Deformation mapping:
Among them, is the conjugate (conjugate), z =
x,
is the non-degenerate solution of x3 = 1.
1) Both input variables of e are points on the base domain. In this way, the structure of the cryptosystem (parameters) is greatly simplified.
2) Because P and (Q) are always linearly independent, as long as P and Q are finite points on the curve, the packing function e can ensure that the value of the bilinear pair does not degenerate to unity 1.
3) Tate can "dedenominator" the calculation, that is, the denominator part of the miller algorithm can be removed.
4) The final powering of the Tate pair can be greatly reduced. In fact
The final index of the Tate pair is z = (p2-1) / r = ((p + 1) / r) (p-1). To calculate e = wz modp, calculate t = w (p + 1) / r = u + iv because
When p = 3 mod 4, ip = -i, so
Postscript: From the perspective of both efficiency and security, the elliptic curve selected by the IBC password may often be an MNT curve or a BN curve. The super-singular elliptic curve is selected here, the purpose is to simplify the implementation of the algorithm without complicating the narrative.
References
1. V.S.Miller Short Programs for Functions on Curves,1986.

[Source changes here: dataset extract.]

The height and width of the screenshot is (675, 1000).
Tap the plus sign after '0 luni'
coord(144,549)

2. Boneh et al. Identity-Based Encryption from the Weil Pairing,2001.
3. Barreto et al. Efficient Algorithms for Pairing-based Cryptosystems,2002.

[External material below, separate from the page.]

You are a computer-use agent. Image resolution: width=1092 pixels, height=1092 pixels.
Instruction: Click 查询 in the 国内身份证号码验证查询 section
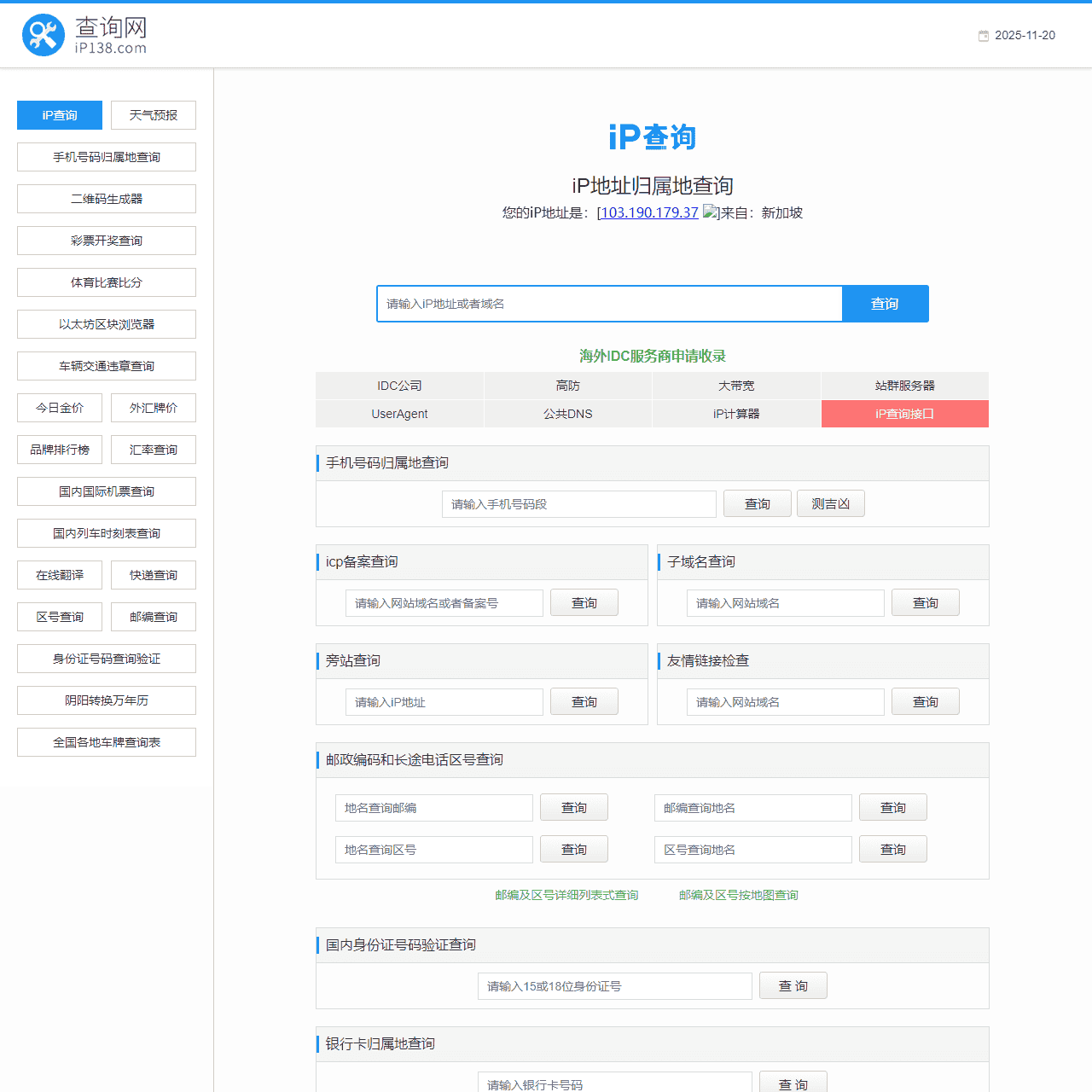point(793,985)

4. Rfc5091: Identity-Based Cryptography Standard(IBCS) #1. 2007.
5. Scott. Faster Pairings using an Elliptic Curve with an Efficient Endomorphism. 2005.
6. Freeman,Scott et al. A Taxonomy of Pairing-Friendly Elliptic Curvers,2006.
7. Zhao Changan, Effective Calculation of Bilinear Pairs, 2008 Ph.D. Thesis, Department of Computer Science, Sun Yat-sen University.
8. Lynn. On the Implementation of Pairing Based Cryptosystems. 2007
9. rfc5409 .using the BF/BB-IBE with the cryptographic message syntax(CMS) 2009.
10. Scott et al , Implementing cryptographic pairings: a magma tutorial. 2009.
11. Scott. On the Efficient Implementation of Pairing-Based Protocols. 2011.